About this task
Go to the line that contains "590x458 pixels.". Restate that line and each one after it exactly, through the end of the records, without pictures.

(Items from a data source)
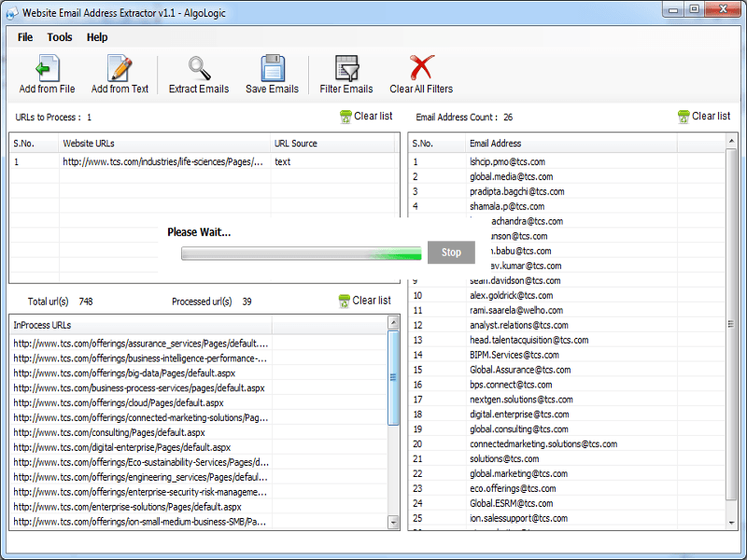Open the Help menu
The image size is (747, 560).
tap(97, 37)
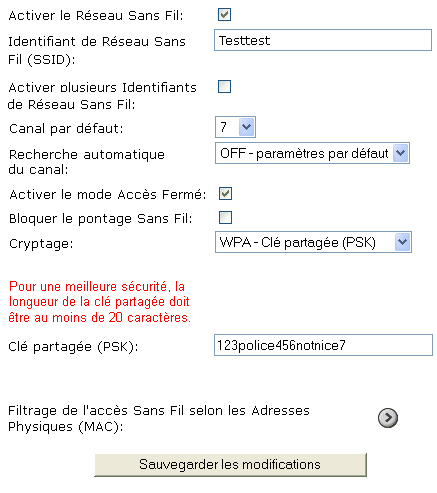Open the Canal par défaut channel dropdown
The width and height of the screenshot is (437, 493).
(x=235, y=127)
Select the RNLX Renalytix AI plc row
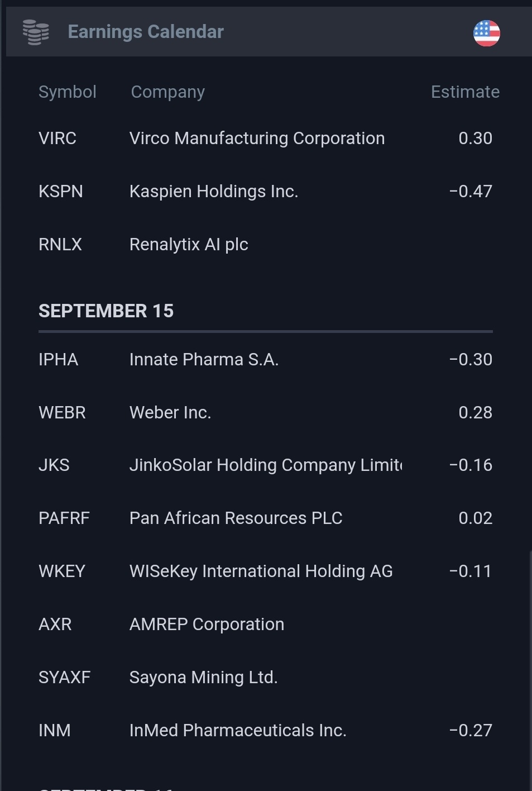532x791 pixels. click(266, 244)
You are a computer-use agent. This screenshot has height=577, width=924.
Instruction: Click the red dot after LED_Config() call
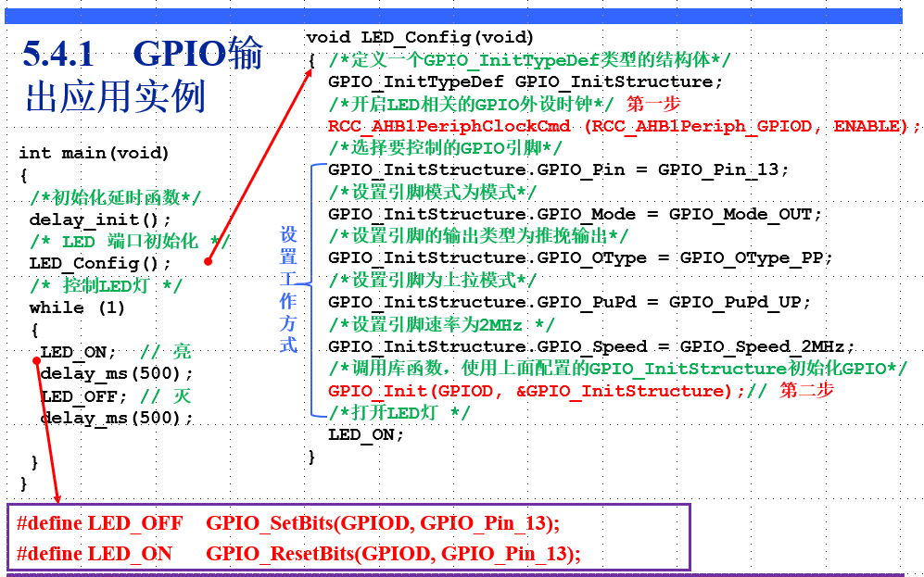coord(209,262)
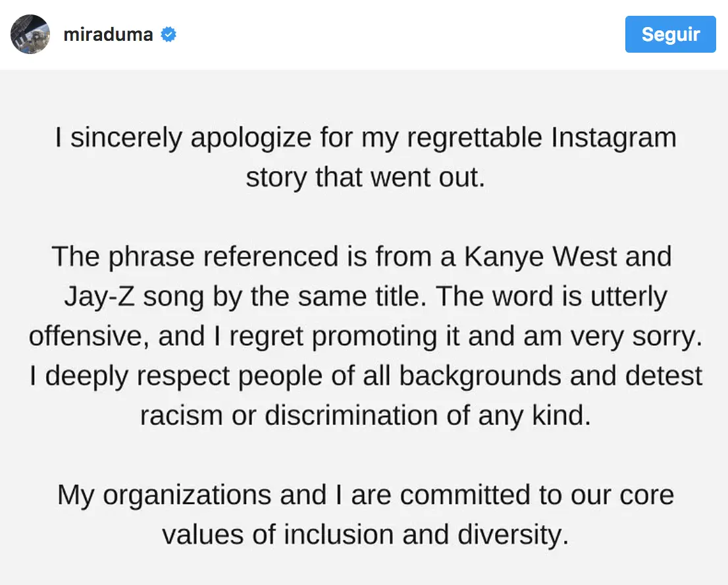Click "I deeply respect" in the post text
This screenshot has height=585, width=728.
130,376
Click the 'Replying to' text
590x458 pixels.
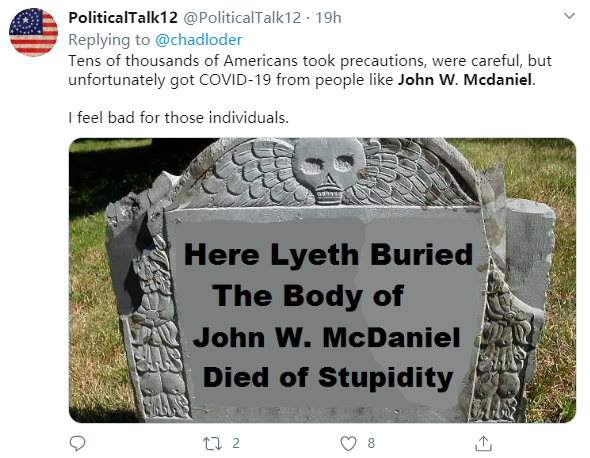(109, 40)
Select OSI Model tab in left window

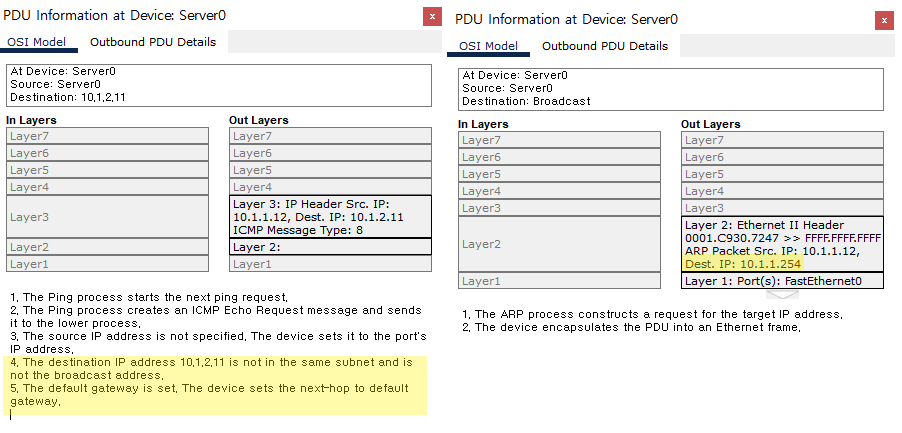36,42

Output for this task
590x458 pixels.
(109, 40)
Select OSI Model tab in left window

36,42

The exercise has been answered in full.